Almost a decade after an Islamist insurgency erupted in Mozambique's northern Cabo Delgado province, few reports on the conflict are emerging from the region. This third instalment of Mozambique Exposed – an investigation coordinated by Forbidden Stories, to which RFI contributed – hears from journalists and activists facing intimidation and violence.
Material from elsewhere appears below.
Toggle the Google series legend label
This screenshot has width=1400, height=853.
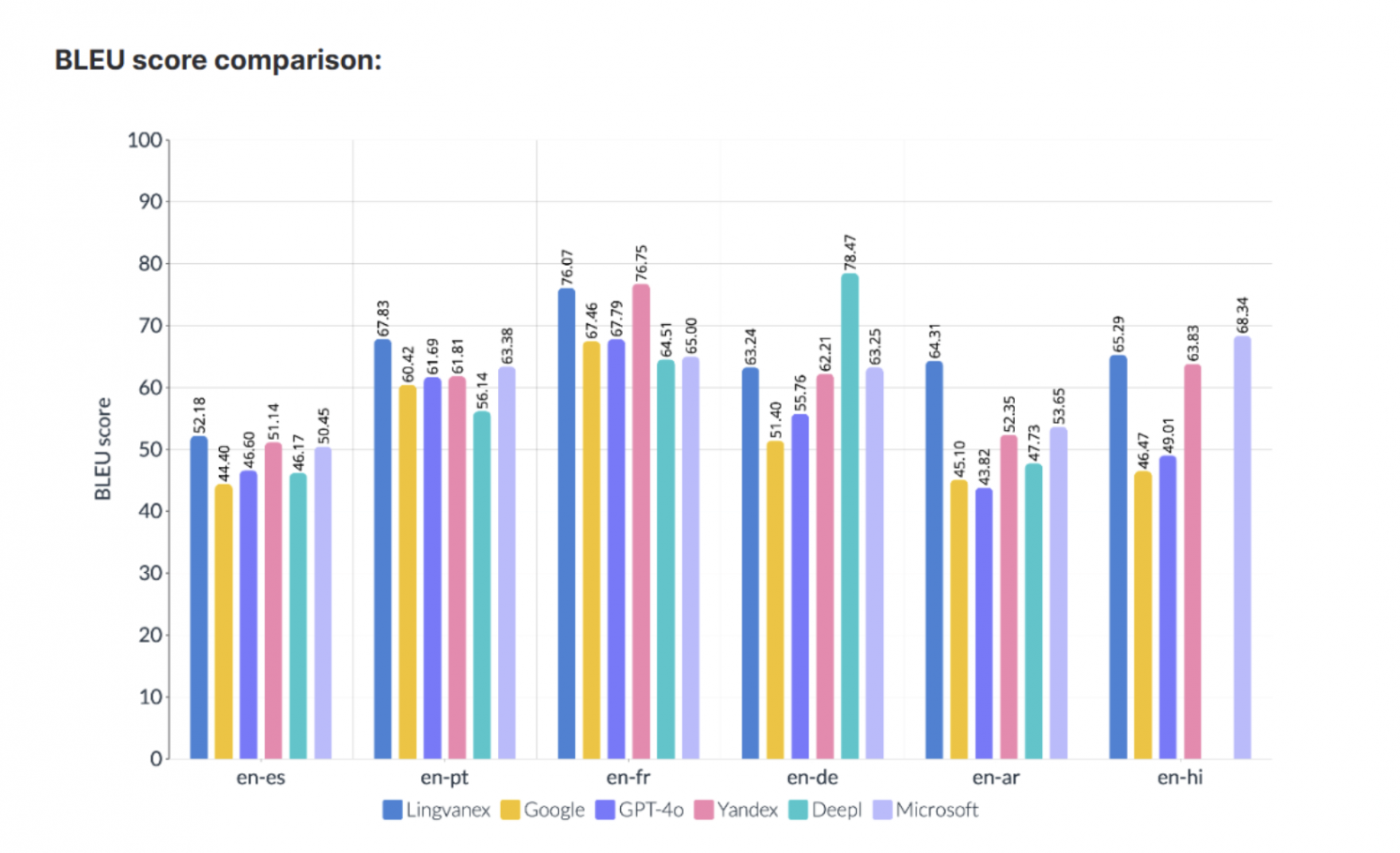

On the morning of 7 February, 2025, journalist Arlindo Chissale left his home in Pemba, the capital of Mozambique's Cabo Delgado province. The reporter, who worked for the online publication Pinnacle News, met his friend Abudo Gafuro outside Maria Auxiliadora church. Chissale recorded a video about alleged electoral fraud. Mozambique had been shaken for months by protests over the results of the October general election. "I'll post it this evening," he told his friend, before the two men parted ways. A few hours later, Chissale boarded a bus bound for Nacala, several hundred kilometres to the south. He was due to start his second job at a city cemetery. He never arrived. Seventeen months after his disappearance, Chissale is still missing. Last known movements His brother, Macario Chissale, reconstructed the journalist's last known movements. Witnesses told him the bus was stopped near the village of Silva Macua, around 100km west of Pemba, by an unmarked white vehicle. Five men got out, including two wearing police uniforms. They ordered the journalist off the bus, beat him and forced him into the vehicle. His disappearance did not come as a surprise to those close to him. "He had prepared us for the worst," his brother said. "He felt threatened and persecuted." For several years, Chissale had reported on sensitive subjects including the insurgency in Cabo Delgado, sexual violence allegedly committed by members of the Mozambique Armed Forces, corruption and drug trafficking. Shortly before he disappeared, he had been summoned to a late-night meeting at a petrol station by Bernardo Ouana, commander of Pemba's third police station. The meeting had worried his relatives.